I have no doubt that Poe the writer was thinking of more than just murder when he wrote that line.

 

~ * ~

 

 

 

 

THE BUTTERFLY MERCHANT

 

 

 

 

There is a story from the times before the Change about a man who sells butterflies. His name is Polain, and his home is a metal and glass city larger than any built before or since. There are many things to do and see in the city, but the butterflies he breeds are counted among the most beautiful. Buyers come from all around the world to purchase them, confident in the knowledge that every one is unique. For that is Polain’s Guarantee: never once will any of his creatures repeat a pattern. No two sold by him will ever be alike.

 

At the time of the story, his butterflies inhabit vast glasshouses, with temperature and humidity kept constant by machines the like of which we have long lost. Unnumbered eggs are laid, caterpillars hatch, pupae are woven and butterflies emerge, limp and fragile, into their new world. Yet, for all this activity, Polain’s output has dropped steadily as his fame has grown. The more butterflies he sells, the more difficult it becomes to be absolutely certain that each is a true individual. In order to maintain his guarantee, he keeps a record of every one—detailing the number of spots, the shading and hue of colours, the precise shape of the wings and antennae, and the total mass at maturity. The records are voluminous. After beginning with a humble stall and a small stack of notebooks, he now has three separate rooms full of records next door to the glasshouses, and he employs five clerks to maintain and conduct searches through them. Sometimes it takes more than a day to ascertain that a single promising butterfly is indeed one of a kind. Literally one in a million.

 

His output may have dropped, but demand has only increased. Butterflies live far shorter lives than their fanciers, and in their world of glass and steel little else of true colour remains. As word spreads that Polain’s handiwork is scarce, it increasingly becomes a sign of prestige that one should possess an example of it. Polain can ask more and more for each creation and people will still buy. As his clientele have become richer and more discerning, his sales have dropped to a handful a month, then a handful a year. Long gone are the days when he would sell butterflies by the jarful on a street corner to anyone who passed.

 

Yet, strangely, he misses those days. He is as proud of his success as he is tired of the endless checking and re-checking. When the time is right, he plans to retire and go back to breeding butterflies for enjoyment, not profit. One of his competitors can take his place—and good luck to them. No-one will ever be as great as he has been; no butterflies will ever equal his.

 

~ * ~

 

The opportunity to retire comes in the form of the queen of a distant and powerful country, due to visit the city in a matter of weeks. He publicly announces his plans with a promise to present her with the last truly unique Polain butterfly in the world.
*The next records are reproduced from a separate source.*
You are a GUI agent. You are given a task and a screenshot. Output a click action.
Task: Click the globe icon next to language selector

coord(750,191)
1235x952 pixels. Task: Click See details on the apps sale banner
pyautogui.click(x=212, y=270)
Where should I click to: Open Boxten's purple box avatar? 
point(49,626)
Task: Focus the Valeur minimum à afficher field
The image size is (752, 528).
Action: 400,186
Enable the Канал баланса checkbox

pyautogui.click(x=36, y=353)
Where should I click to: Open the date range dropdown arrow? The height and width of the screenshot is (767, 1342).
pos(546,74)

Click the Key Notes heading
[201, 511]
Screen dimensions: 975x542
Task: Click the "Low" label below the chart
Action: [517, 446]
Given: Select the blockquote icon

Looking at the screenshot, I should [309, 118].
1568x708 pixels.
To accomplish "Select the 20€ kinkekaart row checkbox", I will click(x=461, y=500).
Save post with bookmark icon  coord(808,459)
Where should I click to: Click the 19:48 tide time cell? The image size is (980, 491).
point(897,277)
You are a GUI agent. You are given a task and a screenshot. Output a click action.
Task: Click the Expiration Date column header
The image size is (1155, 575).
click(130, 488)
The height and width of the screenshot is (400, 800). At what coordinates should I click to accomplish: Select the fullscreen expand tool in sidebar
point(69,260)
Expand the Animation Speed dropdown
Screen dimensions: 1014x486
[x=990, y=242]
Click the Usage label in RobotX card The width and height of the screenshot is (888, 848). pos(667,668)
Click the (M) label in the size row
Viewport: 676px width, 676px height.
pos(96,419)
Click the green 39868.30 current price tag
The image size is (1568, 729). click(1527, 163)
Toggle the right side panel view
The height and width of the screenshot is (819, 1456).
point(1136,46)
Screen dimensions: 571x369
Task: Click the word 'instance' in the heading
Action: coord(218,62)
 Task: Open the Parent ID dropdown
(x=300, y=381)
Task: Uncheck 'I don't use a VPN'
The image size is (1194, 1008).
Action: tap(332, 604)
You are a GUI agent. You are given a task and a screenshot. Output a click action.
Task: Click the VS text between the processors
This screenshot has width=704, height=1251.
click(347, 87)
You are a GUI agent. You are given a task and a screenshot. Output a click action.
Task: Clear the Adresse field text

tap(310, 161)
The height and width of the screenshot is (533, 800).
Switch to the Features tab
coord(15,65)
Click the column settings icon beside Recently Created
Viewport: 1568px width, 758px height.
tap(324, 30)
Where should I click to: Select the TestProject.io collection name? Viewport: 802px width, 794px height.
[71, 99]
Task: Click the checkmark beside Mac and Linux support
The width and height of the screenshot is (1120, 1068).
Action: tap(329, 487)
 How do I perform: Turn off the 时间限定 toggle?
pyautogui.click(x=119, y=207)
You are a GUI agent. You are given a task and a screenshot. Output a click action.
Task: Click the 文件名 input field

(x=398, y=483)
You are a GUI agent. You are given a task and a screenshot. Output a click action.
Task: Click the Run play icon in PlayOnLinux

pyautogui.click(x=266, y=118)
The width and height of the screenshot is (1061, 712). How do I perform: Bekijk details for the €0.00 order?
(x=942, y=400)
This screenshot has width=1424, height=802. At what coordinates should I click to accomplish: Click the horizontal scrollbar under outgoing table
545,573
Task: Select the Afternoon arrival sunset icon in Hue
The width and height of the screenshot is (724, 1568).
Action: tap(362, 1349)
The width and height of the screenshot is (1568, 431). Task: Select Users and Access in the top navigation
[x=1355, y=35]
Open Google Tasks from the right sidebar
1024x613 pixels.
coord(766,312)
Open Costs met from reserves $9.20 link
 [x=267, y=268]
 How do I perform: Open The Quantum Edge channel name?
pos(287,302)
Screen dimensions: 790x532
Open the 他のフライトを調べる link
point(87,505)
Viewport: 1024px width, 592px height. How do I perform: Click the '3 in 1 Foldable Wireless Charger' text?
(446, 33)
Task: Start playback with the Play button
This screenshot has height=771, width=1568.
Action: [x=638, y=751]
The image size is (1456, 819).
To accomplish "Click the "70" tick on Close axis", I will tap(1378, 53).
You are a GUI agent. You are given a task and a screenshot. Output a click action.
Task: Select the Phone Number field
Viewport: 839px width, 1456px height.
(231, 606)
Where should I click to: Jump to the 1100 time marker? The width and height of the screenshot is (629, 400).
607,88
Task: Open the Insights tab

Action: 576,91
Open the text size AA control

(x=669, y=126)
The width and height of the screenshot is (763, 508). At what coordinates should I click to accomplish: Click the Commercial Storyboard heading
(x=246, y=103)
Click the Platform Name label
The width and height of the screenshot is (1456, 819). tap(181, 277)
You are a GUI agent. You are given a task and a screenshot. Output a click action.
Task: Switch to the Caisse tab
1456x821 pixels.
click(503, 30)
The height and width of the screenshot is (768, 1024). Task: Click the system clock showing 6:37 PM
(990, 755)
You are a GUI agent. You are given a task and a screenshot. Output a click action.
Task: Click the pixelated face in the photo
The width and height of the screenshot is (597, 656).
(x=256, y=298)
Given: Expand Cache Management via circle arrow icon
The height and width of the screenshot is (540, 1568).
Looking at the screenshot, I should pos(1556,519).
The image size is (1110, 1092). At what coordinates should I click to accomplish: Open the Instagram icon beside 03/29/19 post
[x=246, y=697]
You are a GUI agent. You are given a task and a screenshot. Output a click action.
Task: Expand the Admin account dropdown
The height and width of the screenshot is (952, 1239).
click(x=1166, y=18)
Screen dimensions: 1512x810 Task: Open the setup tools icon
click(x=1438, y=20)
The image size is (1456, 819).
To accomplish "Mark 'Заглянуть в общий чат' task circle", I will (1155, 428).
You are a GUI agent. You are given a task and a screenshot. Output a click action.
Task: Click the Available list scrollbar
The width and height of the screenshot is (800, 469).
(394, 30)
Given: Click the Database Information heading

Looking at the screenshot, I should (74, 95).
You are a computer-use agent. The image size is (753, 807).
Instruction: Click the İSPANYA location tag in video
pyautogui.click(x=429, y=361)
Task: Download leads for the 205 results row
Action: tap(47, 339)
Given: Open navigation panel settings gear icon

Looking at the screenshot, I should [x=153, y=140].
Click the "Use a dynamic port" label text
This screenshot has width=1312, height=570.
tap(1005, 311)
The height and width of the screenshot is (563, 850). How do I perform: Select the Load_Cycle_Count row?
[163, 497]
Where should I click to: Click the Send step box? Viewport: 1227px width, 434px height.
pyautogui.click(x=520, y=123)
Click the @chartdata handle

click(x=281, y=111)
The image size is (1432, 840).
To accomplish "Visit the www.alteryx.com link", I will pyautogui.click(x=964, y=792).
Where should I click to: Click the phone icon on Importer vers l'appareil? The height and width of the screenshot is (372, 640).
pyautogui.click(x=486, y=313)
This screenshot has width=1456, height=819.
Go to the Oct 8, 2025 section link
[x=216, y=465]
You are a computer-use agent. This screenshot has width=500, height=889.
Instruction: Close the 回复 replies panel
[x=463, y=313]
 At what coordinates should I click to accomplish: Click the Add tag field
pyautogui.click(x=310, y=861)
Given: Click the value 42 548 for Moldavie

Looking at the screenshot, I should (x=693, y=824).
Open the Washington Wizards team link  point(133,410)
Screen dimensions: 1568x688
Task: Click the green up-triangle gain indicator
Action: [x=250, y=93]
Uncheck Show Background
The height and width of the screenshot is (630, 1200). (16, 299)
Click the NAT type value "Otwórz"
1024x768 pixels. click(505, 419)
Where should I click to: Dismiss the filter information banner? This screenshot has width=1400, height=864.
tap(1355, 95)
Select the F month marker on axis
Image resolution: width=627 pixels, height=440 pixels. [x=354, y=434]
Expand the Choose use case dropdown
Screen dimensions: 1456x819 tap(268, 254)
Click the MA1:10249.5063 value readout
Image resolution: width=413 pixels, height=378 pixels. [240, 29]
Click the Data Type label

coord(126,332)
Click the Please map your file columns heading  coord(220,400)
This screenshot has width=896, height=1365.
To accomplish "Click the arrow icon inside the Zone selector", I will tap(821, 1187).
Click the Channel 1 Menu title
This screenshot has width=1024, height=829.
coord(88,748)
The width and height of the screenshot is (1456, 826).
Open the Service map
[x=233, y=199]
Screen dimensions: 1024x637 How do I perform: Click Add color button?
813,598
It will be his final masterpiece, and he will devote all his efforts to its creation. The queen will take it home confident in the knowledge that she is carrying a piece of history. Nothing like it will have existed before. That, after all, is his Guarantee.

 

And so he sets to work, mingling strains in time-proven ways in some glasshouses and cross-breeding new strains in others. Hungry caterpillars devour leaves by the million, swarming in green and brown tides across veritable forests. Thousands of butterflies are born and die with a shiver of wings, their individually inaudible rustlings adding up to a cacophony, deafening the feeders who tend them and the clerks who study them, seeking uniqueness. It is a symphony to Polain’s ears. He will make a butterfly fit for a queen, no matter what it takes. All he needs is one to go in the special bell-shaped jar he had constructed for it.

 

Just one more.

 

Yet that simple task turns out not be as simple as he thought. From all the millions he breeds, beautiful though they are, the last unique one eludes him. Too many have matches in the catalogues. Some are beautiful in ways that excite the casual glance, yet are subtly flawed, or do not mate well, or die too young, sickly and weak from in-breeding. As time passes, Polain stays longer and longer in the glasshouses with the feeders and clerks, pacing up and down through the feather-soft fluttering and seeking, always seeking, for the one he knows must come. If it doesn’t, he will be humiliated in front of everyone—the queen, the people of the city, his competitors. He can’t have that.

 

The deadline approaches, and the fear of failure mounts in him. What if the right butterfly
doesn’t
come in time? What if he has exhausted every possible variety and no new ones remain? What will he do? He cannot use the Change to make the one he wants, since that hasn’t come into the world yet, and he wouldn’t dream of substituting a fake—a butterfly modified in order to present a unique coloration. No matter how clever a forgery it was, it would be revealed under the eager gaze of his competitors. He would be ruined in his finest hour.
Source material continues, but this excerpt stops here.